No me apetece hablar. Saludo al hambre desde la distancia y ellos y ellas me corresponden (esa es mi sensación) emplazándome a la dicha de la sobremesa. Un lugar imaginario cada día más peligroso, en el que no parece improbable una ruptura definitiva con el silencio.
Ya de vuelta a casa apago la radio y mi hija comienza con su crónica de sucesos de la mañana. Me tranquiliza. En sus monólogos jamás aparece la palabra MIEDO.

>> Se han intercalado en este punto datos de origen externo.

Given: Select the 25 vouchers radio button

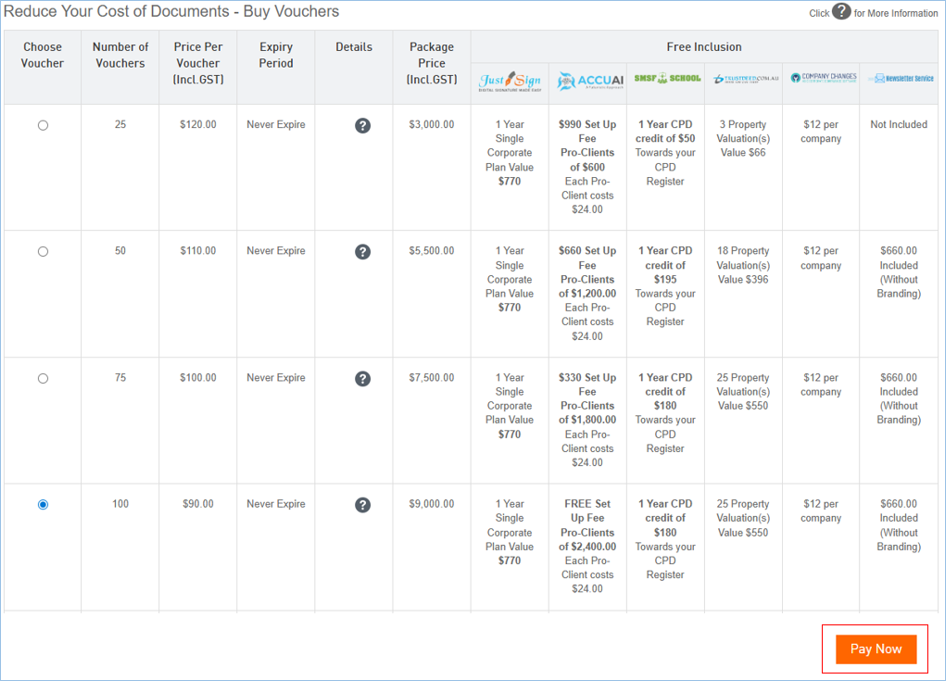Looking at the screenshot, I should [43, 126].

lunes, 6 de febrero de 2012

DERECHO A LA PROPIEDAD




M. F., mi compañera, mujer exuberante e incitante incluso en el arte culinario, y yo, acertamos de pleno cuando compramos la casa en la que vivimos. Nuestra casa, mi casa (M.F. sólo es condicionante en el mundo exterior, en el interior esta casa es parecida a la de la litografía Relatividad (1953) del holandés M.C. Escher), es una vivienda unifamiliar, un pareado he oído decir, para que yo ejecutara el prodigio de la existencia desde mi negativa a la posibilidad de vivir otras vidas.
En la distancia, sobre todo si estoy de viaje, pienso en mi casa como si fuera un laberinto en el paraiso. Sus 140 metros cuadrados habitables son suficientes para perderme y esconderme. M.F. siempre está localizada. El “Situacionismo” de mis hijos en esta psicogeografia, es otra cosa. Ellos logran sin gran esfuerzo que los acontecimientos diarios en el mundo exterior sean siempre intrascendentes. De modo que todos los objetos que con el tiempo se han almacenado en la casa cobren un aspecto distinto al de los mercados de la sociedad de consumo. Por ejemplo, la wii no es un icono del aburguesamiento, puesto que ellos no se plantean el discurso simbólico, es una caja de plástico cuadrada con fecha de caducidad, que quedará obsoleta en el momento que ellos lo decidan.
Procuro no cambiar nada. Me dejo llevar por el tiempo y es tan obvio mi rechazo a cualquier ostentación de poder en las estructuras sociales que a veces dudo que mi condición humana sea un axioma irrefutable. M.F. siempre está presente y se puede decir que es netamente material. Yo no estoy. No quiero estar con los pies en el suelo. Siento que pertenezco al aire y a la penumbra de esta casa. Amo tanto esta casa y ella a mí que la reciprocidad supura indolencia; cualidad que siempre me ha resultado ajena. Ya no me conmueve nada de los que sucede en el mundo exterior. ¿Para esto pago mi hipoteca?
¿Es este estatus de la pasividad un derecho adquirido?
¿Es esta casa culpable de que yo ya no quiera ser “otro”?
Cuando M.F. y yo vimos por primera vez esta casa decidimos comprarla inmediatamente. Acertamos de pleno. Gracias a este hallazgo no vivo como un cordero. Vivo felizmente descarriado y sedado gracias al vacío espiritual que me otorga un documento en el “Registro de la propiedad”.